Signé à Ottawa, Canada, ce 19e jour de novembre 2021.

« R.S. Bocock »

Le juge Bocock


Référence : 2021CCI86

Date : 20211119

Dossier : 2019-2157(GST)I

ENTRE :

XIU HUA WANG,

appelante,

et

SA MAJESTÉ LA REINE,

intimée.

 


[TRADUCTION FRANÇAISE OFFICIELLE]

MOTIFS DU JUGEMENT

Le juge Bocock

I. INTRODUCTION

[1] L’appelante, Mme Wang, interjette appel de la présente cotisation de taxe de vente harmonisée (TVH) portant sur la vente d’un immeuble. Le ministre a établi cette cotisation à l’égard de Mme Wang en sa qualité de « constructeur », au sens de la définition énoncée au paragraphe 123(1) de la Loi sur la taxe d’accise, L.R.C. 1985, ch. E-15, modifiée (la « Loi »). Ce faisant, le ministre a présumé que Mme Wang a acheté le bien avec l’intention de le vendre en réalisant des bénéfices dans le cadre d’une entreprise ou d’une affaire de caractère commercial. Mme Wang fait valoir qu’elle a acheté le bien dans le but de l’habiter comme lieu de résidence habituelle, mais qu’elle a changé d’idée lorsqu’elle s’est fiancée, qu’elle est déménagée aux États-Unis et qu’elle s’est mariée.

II. LES FAITS

[2] Mme Wang a signé une convention d’achat et de vente (la « convention ») le 13 novembre 2007 avec un constructeur, en vue d’acheter une maison en rangée en construction, située au 4600, avenue Steeles Est, unité T7 (ou, subsidiairement, U7), à Markham, Ontario (le « bien »). Le prix d’achat de la maison était de 413 080 $.

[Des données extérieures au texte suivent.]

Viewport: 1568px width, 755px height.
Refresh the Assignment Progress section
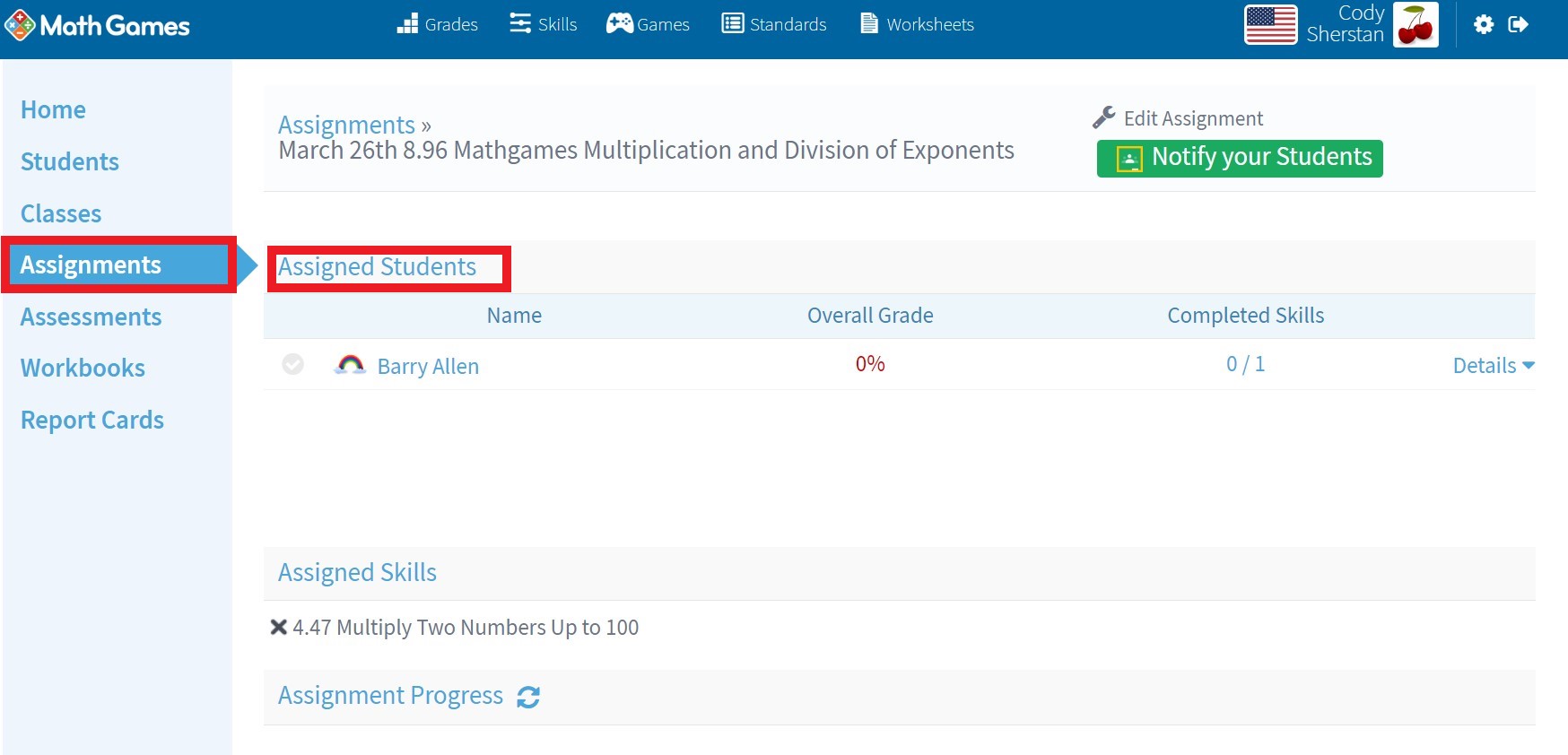click(x=528, y=697)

[3] À l’audience, Mme Wang a témoigné par l’intermédiaire d’un interprète. Durant son témoignage, Mme Wang a déclaré que son intention, lorsqu’elle a signé la convention, était d’utiliser le bien comme lieu de résidence. Mme Wang a pris possession du bien le 19 mai 2011 et elle y a physiquement résidé le même mois. Bien qu’elle ait fait la rencontre de son époux actuel, un citoyen américain, et qu’elle ait entamé une relation avec lui en décembre 2010, elle n’était alors pas prête à modifier son plan initial qui était d’utiliser ce bien comme lieu de résidence. Le titre de propriété enregistré a été transféré à Mme Wang le 22 décembre 2011.

[4] La relation entre Mme Wang et son fiancé s’est consolidée et est devenue permanente. Au début de 2012, Mme Wang a établi des plans en prévision de son départ du Canada et de son déménagement aux États-Unis pour y rejoindre la personne qui était à l’époque son fiancé. Elle a décidé de mettre son bien en vente vers avril 2012. Le bien a été vendu le 29 juin 2012 au prix de 478 000 $.

[5] Après avoir vendu le bien et l’avoir quitté, Mme Wang a vécu brièvement avec un membre de sa famille dans la région de Toronto. Elle a quitté le Canada en décembre 2012 pour aller vivre aux États-Unis. Elle y vit toujours. Elle s’est mariée en 2013.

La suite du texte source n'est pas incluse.